**WORK ORDER**
Retype every entry exactly, down to the last character.

* * * * * * *

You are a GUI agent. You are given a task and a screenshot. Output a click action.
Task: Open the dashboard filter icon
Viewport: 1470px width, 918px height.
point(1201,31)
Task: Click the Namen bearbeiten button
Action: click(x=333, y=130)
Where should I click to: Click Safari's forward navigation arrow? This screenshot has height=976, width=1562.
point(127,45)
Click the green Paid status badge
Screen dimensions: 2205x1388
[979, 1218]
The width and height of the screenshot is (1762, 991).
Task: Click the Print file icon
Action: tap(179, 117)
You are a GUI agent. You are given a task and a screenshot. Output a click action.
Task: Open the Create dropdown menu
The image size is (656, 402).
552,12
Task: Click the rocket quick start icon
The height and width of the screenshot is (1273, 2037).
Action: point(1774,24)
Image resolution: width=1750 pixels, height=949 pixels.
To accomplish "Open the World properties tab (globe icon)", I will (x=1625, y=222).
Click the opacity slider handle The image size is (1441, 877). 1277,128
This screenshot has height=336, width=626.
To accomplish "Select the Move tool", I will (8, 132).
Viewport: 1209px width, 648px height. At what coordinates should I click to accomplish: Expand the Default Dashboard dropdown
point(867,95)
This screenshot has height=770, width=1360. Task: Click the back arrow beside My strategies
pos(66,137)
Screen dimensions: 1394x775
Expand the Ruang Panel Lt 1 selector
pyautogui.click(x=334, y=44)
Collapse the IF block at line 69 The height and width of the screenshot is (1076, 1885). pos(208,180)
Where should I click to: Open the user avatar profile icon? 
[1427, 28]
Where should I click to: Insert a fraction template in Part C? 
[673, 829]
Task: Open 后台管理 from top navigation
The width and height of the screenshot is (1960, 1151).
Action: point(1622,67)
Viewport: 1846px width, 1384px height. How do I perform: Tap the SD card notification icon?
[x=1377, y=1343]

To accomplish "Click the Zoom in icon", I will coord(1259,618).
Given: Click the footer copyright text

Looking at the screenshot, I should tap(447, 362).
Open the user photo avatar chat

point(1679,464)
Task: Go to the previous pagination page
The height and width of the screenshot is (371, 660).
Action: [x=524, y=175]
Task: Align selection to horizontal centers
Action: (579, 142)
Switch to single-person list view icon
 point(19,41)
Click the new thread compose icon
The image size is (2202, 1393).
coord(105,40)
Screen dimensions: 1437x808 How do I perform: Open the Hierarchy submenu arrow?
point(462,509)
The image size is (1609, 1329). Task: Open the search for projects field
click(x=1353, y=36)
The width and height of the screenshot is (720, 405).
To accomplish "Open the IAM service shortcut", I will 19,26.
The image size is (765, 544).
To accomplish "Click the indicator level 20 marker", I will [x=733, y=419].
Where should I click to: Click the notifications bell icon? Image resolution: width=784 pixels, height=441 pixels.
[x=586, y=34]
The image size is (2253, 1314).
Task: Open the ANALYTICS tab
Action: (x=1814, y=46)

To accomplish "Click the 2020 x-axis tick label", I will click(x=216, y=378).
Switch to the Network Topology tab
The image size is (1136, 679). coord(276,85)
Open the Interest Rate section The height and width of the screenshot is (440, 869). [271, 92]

* * * * * * *

**RESPONSE BELOW**
You are a GUI agent. You are given a task and a screenshot. Output a click action.
Task: Open the dashboard filter icon
Viewport: 1470px width, 918px height.
point(1201,31)
Task: Click the Namen bearbeiten button
Action: click(x=333, y=130)
Where should I click to: Click Safari's forward navigation arrow? This screenshot has height=976, width=1562.
point(127,45)
Click the green Paid status badge
Screen dimensions: 2205x1388
[979, 1218]
The width and height of the screenshot is (1762, 991).
Task: Click the Print file icon
Action: tap(179, 117)
You are a GUI agent. You are given a task and a screenshot. Output a click action.
Task: Open the Create dropdown menu
The image size is (656, 402).
552,12
Task: Click the rocket quick start icon
The height and width of the screenshot is (1273, 2037).
Action: point(1774,24)
Image resolution: width=1750 pixels, height=949 pixels.
To accomplish "Open the World properties tab (globe icon)", I will (x=1625, y=222).
Click the opacity slider handle The image size is (1441, 877). 1277,128
This screenshot has height=336, width=626.
To accomplish "Select the Move tool", I will (8, 132).
Viewport: 1209px width, 648px height. At what coordinates should I click to accomplish: Expand the Default Dashboard dropdown
point(867,95)
This screenshot has height=770, width=1360. Task: Click the back arrow beside My strategies
pos(66,137)
Screen dimensions: 1394x775
Expand the Ruang Panel Lt 1 selector
pyautogui.click(x=334, y=44)
Collapse the IF block at line 69 The height and width of the screenshot is (1076, 1885). pos(208,180)
Where should I click to: Open the user avatar profile icon? 
[1427, 28]
Where should I click to: Insert a fraction template in Part C? 
[673, 829]
Task: Open 后台管理 from top navigation
The width and height of the screenshot is (1960, 1151).
Action: point(1622,67)
Viewport: 1846px width, 1384px height. How do I perform: Tap the SD card notification icon?
[x=1377, y=1343]

To accomplish "Click the Zoom in icon", I will coord(1259,618).
Given: Click the footer copyright text

Looking at the screenshot, I should tap(447, 362).
Open the user photo avatar chat

point(1679,464)
Task: Go to the previous pagination page
The height and width of the screenshot is (371, 660).
Action: [x=524, y=175]
Task: Align selection to horizontal centers
Action: (579, 142)
Switch to single-person list view icon
 point(19,41)
Click the new thread compose icon
The image size is (2202, 1393).
coord(105,40)
Screen dimensions: 1437x808 How do I perform: Open the Hierarchy submenu arrow?
point(462,509)
The image size is (1609, 1329). Task: Open the search for projects field
click(x=1353, y=36)
The width and height of the screenshot is (720, 405).
To accomplish "Open the IAM service shortcut", I will 19,26.
The image size is (765, 544).
To accomplish "Click the indicator level 20 marker", I will [x=733, y=419].
Where should I click to: Click the notifications bell icon? Image resolution: width=784 pixels, height=441 pixels.
[x=586, y=34]
The image size is (2253, 1314).
Task: Open the ANALYTICS tab
Action: (x=1814, y=46)

To accomplish "Click the 2020 x-axis tick label", I will click(x=216, y=378).
Switch to the Network Topology tab
The image size is (1136, 679). coord(276,85)
Open the Interest Rate section The height and width of the screenshot is (440, 869). [271, 92]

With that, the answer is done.